:: ABOUT THIS EXERCISE ::
Would you please transcribe, exactly as written, the lines of the entries below starting at the one that holds "Instruction: Open the" and ending at the one that holds "Given: Open the hamburger menu icon", both included?

:: EXCERPTED DATA ::
== Segment start ==

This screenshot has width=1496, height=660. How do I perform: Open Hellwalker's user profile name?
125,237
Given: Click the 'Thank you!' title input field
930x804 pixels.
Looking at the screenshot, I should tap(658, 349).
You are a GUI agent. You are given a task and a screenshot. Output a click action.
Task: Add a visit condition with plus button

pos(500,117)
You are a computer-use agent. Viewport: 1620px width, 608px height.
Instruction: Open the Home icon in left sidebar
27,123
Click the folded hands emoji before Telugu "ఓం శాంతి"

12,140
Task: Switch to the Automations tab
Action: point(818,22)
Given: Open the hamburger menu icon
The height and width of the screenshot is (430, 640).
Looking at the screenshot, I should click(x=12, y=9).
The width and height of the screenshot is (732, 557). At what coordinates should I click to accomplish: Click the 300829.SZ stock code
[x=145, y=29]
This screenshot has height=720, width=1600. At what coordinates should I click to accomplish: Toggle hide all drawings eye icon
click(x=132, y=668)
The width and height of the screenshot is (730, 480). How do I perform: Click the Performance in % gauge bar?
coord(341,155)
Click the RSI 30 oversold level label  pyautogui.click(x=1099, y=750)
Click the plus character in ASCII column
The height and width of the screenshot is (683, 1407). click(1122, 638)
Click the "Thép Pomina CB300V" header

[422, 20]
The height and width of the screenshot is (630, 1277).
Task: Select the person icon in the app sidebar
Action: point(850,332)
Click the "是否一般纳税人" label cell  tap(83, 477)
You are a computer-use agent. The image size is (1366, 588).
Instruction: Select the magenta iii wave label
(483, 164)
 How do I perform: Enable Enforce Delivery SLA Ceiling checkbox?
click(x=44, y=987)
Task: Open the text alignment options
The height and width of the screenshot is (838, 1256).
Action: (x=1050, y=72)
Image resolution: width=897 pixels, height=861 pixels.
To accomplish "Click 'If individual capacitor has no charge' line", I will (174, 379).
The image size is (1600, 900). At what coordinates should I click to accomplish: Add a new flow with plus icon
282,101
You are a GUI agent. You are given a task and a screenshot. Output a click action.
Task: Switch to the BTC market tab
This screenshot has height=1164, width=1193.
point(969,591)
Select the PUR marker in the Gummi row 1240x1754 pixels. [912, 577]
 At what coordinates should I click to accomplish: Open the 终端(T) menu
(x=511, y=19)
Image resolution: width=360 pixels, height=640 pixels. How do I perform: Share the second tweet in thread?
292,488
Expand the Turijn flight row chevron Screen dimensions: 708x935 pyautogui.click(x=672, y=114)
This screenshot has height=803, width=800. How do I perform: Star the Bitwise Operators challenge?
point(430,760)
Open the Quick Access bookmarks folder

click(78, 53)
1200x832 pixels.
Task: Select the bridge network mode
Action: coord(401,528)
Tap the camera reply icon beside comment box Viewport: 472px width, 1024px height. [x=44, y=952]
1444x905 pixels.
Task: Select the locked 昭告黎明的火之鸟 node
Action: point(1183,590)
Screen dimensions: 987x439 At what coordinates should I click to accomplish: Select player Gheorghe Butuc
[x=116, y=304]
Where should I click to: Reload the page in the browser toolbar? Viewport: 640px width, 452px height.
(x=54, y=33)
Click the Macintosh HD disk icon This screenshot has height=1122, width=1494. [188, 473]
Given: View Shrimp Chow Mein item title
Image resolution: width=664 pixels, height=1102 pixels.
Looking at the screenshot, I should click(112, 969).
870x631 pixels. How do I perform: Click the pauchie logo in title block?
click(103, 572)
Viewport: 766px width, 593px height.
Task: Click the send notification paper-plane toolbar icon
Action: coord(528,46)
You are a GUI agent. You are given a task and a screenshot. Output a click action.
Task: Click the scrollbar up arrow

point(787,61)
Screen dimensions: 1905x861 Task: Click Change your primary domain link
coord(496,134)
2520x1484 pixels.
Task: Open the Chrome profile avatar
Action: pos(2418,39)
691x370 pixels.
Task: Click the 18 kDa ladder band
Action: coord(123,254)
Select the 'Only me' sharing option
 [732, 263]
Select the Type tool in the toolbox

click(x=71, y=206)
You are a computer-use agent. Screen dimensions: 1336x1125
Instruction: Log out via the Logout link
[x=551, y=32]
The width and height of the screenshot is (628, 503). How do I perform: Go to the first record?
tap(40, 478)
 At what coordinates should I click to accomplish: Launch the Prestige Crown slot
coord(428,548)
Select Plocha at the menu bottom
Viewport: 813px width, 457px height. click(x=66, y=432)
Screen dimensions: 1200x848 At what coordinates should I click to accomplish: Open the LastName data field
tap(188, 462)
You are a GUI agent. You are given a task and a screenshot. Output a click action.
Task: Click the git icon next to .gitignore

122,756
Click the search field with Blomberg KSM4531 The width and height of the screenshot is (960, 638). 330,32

== Segment end ==

:: EXPECTED OUTPUT ::
Instruction: Open the Home icon in left sidebar
27,123
Click the folded hands emoji before Telugu "ఓం శాంతి"

12,140
Task: Switch to the Automations tab
Action: point(818,22)
Given: Open the hamburger menu icon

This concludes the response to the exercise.